The multiple flyovers were impressive, but then your funny ol’ Grampy Trump kind of screwed the pooch on even mentioning anything about airplanes with this quote:
“The Continental Army suffered a bitter winter of Valley Forge, found glory across the waters of the Delaware and seized victory from Cornwallis of Yorktown. Our army manned the air, it rammed the ramparts, it took over the airports, it did everything it had to do, and at Fort McHenry, under the rocket’s red glare, it had nothing but victory.”
Leave aside that he keeps saying “of” instead of “at.” Forget that he does a 36-year time jump before the paragraph’s over.

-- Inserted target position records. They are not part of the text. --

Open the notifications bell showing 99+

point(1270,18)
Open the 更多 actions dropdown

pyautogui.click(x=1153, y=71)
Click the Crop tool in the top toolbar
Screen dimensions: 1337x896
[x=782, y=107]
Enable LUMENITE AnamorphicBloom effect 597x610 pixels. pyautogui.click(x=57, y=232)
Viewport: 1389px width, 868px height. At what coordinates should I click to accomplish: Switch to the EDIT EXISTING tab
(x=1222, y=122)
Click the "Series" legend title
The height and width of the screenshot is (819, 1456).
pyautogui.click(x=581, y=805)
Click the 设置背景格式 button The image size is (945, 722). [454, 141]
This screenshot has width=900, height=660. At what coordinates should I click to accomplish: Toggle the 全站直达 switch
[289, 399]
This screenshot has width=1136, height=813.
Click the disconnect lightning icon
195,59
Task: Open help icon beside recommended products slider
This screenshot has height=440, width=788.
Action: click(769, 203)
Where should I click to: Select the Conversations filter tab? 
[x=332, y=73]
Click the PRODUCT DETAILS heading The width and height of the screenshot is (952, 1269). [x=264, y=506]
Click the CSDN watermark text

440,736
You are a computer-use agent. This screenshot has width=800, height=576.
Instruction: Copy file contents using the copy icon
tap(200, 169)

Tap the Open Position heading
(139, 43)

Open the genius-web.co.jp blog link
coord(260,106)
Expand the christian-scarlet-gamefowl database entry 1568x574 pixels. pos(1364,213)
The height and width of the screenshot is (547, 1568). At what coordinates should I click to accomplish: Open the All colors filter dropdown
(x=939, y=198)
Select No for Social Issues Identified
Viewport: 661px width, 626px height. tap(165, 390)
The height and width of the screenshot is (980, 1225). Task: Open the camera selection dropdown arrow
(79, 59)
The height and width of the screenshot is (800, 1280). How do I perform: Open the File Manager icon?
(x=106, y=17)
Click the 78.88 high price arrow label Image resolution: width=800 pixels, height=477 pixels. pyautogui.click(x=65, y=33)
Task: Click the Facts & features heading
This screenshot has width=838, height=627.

Forget (if it’s possible) that he says our Army “Rammed the Ramparts,” like the whole thing was some sort of low-budget period porno. The Continental Army, during the American Revolution, (or maybe the war of 1812, it’s a little hard to tell when we are at this point), “Took over the airports.”
Took over… the airports.
OK, maybe it was hard to see the teleprompter in the rain, maybe it just said “ports” and Trump accidentally said “airports.” Maybe because he’s constitutionally unable to ever admit a mistake, no matter how blatant and TOTALLY RIDICULOUS, he can’t just say, “Hey, I screwed up, like a human person does sometimes. Funny, right?” He’s just gonna let the whole “airports” thing slide and force us all to consider the possibility that Trump honestly thinks there were AIRPORTS IN 1776! Or 1812. Or whatever the hell time period he was talking about. Because he’s not just proud and arrogant, he’s very, very stupid. No one, not one single soul will remember anything about Trump’s whole Fourth of July tribute to himself, except him saying there were airports during the Revolutionary War. We’re probably never going to know just how much this cluster-shindig cost, but it’s a pretty high price tag for the only take-away to be the president’s lack of clarity on when the airplane was invented.
Look at the photos. Look at that sad, lonely, ridiculous old man hunched over a podium behind a wall of rain soaked, bulletproof glass. Look at his miserable, frightened face. It’s like some inexplicably withered little punk hotwired Wonder Woman’s invisible plane and took it for a joy ride into a damn thunderstorm before remembering he has no idea how to land.
Maybe there’s a super high-tech Amazonian time travel button on the control panel. I hear the runway at Valley Forge International was smooth and straight and long and hardly ever crowded, great practice for highly unqualified aviators inclined to learn on the job. Who knows? He’s one of the luckiest men who ever lived. Maybe he’ll walk away from the inevitable crash.